Пока ты “беден” – ты прав, ты в компании единомышленников. Но ведь все твое целеполагание – это стать “теми”, пролезть “туда”, дополучить какой-то недоданный паек, отхватить и себе кусок роскоши. И невинность соблюсти, и капитал приобрести. Жилось ли раньше честному человеку легко, а теперь трудно? И легко, и трудно. Так же, как и сейчас честному частному человеку. Легко и хорошо, потому что он пытается жить по совести и счастлив жить вообще. Плохо, трудно – потому что это изначально путь трудный, как любой настоящий путь.
Со временем меняются формы, а соотношение остается все то же: есть добро, есть зло. То, в каком наряде, в каком стиле тебя пробует время – в форме зазывной пивной рекламы, “гламурного” формата, низости нравов, дешевой роскоши (дешевой в метафизическом смысле, “добришка” по сравнению с добром) – обличье неважно. Важно то, как ты проходишь искус.

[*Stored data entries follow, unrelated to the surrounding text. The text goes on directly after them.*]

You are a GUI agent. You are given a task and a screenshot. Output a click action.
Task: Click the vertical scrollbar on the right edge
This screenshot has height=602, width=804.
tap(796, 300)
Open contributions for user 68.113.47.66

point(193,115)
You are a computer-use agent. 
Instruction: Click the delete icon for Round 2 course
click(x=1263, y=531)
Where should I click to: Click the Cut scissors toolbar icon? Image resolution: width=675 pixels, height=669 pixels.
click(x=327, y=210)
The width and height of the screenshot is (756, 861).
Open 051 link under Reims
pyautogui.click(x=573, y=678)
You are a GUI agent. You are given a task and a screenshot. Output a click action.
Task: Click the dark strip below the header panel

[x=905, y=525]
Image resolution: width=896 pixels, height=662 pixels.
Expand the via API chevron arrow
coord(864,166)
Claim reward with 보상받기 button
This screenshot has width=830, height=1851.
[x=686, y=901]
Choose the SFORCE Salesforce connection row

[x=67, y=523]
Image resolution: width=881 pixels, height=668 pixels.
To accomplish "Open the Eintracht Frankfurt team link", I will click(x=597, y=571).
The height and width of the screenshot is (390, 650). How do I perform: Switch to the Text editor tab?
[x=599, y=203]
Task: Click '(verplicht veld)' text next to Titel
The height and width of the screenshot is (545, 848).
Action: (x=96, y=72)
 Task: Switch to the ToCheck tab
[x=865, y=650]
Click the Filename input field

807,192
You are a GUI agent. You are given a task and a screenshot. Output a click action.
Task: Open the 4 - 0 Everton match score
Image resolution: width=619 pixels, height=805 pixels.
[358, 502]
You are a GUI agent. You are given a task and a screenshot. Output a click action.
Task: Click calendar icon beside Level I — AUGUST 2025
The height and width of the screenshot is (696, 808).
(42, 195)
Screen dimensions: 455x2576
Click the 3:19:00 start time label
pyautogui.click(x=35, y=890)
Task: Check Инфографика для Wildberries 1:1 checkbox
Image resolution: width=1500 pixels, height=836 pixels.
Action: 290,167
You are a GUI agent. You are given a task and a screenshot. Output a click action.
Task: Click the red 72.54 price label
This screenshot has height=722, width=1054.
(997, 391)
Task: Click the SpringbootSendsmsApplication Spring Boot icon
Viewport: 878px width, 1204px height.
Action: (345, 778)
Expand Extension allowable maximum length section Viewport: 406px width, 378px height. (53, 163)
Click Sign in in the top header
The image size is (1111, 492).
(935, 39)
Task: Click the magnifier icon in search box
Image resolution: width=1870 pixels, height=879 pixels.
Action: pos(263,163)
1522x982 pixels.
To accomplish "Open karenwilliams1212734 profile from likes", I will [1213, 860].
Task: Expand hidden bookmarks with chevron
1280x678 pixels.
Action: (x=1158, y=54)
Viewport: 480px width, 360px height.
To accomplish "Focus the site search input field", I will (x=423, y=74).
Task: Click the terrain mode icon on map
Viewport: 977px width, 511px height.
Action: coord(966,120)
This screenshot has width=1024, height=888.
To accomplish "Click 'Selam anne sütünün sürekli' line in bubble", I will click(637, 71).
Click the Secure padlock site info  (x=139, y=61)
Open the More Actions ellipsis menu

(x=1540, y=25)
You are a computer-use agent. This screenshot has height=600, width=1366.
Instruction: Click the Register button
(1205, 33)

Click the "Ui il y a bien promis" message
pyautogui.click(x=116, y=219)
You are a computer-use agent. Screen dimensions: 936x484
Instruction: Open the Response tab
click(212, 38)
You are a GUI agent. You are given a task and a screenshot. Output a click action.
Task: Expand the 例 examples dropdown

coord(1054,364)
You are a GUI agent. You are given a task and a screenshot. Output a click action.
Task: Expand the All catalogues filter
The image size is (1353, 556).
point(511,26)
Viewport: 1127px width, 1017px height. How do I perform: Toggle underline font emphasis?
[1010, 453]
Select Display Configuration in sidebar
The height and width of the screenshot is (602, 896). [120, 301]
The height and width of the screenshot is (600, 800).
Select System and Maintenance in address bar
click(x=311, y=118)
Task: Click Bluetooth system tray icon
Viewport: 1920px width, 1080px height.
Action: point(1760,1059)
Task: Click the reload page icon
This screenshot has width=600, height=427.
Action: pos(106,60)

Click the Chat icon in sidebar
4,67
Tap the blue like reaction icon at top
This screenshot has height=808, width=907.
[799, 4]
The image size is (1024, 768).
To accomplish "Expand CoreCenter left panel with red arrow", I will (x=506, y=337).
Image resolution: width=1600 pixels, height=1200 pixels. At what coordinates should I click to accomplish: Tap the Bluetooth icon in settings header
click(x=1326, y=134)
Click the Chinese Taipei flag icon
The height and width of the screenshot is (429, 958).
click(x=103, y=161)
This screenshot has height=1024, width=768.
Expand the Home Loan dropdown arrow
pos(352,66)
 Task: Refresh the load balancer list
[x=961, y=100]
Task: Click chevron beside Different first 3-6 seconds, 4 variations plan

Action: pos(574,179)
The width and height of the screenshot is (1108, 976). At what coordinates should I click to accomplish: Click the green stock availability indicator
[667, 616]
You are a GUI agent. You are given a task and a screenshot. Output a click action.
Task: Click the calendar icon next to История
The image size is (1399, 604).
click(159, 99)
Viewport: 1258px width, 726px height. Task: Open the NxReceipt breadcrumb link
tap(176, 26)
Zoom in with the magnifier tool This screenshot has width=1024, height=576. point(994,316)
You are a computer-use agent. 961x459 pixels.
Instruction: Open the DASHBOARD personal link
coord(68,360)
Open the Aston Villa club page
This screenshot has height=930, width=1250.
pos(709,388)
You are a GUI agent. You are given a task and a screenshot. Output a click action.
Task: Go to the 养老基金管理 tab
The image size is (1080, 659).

Ты закаляешься в этом и должен держаться своих принципов, которые тебе кристально ясны и для тебя нерушимы, как крепкая стена.
Поставив человека перед выбором, идеология улепетывает, исчезает, прячется – уходит по дорогам, как лесное лихо. Логика идеологической схемы требует от человека поступка. Это требование может быть завернуто в какой угодно фантик: видна будет по прошествии лет только твоя рука – потянувшаяся или отторгнувшая манкую и ядовитую конфету. Приходить будут все новые и новые искушения – коммунистическое, капиталистическое (да любое “истическое”). Важно то, как ты лично – человечески, а не истически – на них отреагируешь.
Культурное соперничество с Западом русский человек только так и сможет выиграть. Это культурное соперничество легко спутать с политическим, тем более когда так много говорят о пиаре, о манипулировании массами. (Но и это уже тысячу раз было: а инквизиция – не то же ли? “Сила, тайна, авторитет”?)* Мы боимся тихого, сонного завоевания, вторжения украдкой, исподтишка, незаметной культурной переделки “народа”, эдакого культурного “троянского коня”. Но, как писал И.А. Ильин о той революции, сваливать все на чей-то сговор – масонский, еврейский (от себя добавим – американский) сейчас, “все равно, что нерадивым пастухам сетовать на сговор волков”. Конечно, сознательность всегда лучше, чем сон разума. Но ты тоже народ, и если ты трезв и в свою силу честно трудишься, – это уже дорогого стоит.
Мне не нужно никакого “мониторинга” того, что показывают по телевизору или в кино (и куда мы катимся, и как плохо все “в общем” и т.д., и т.п.). Это отрицательно сказывается на моей психике и работоспособности и потому – непродуктивно. Частное лицо не должно слишком мучиться подобными вопросами.
Кроме того, лично я не ощущаю никакого соперничества с настоящей высокой ** западной культурой (как и любой другой) и желаю ей новых свершений и шедевров. Мы с нею делаем одно дело, как все люди, стремящиеся жить “по человечеству”. А на этом уровне (человеческой симпатии) уже пропадает сама необходимость поминутно пенять и доказывать другому, какой я правильный, или “духовный”, или… русский.
* Возможно возражение: это позднейшее художественное осмысление данной эпохи писателем Достоевским. Однако, – подтверждаемое научными работами, например, К. Гинзбурга.
** “Высокой” – не в снобистском смысле. Просто настоящая культура не бывает низкой. Более того, кажется вполне правомерным понятие “низовая высокая культура”.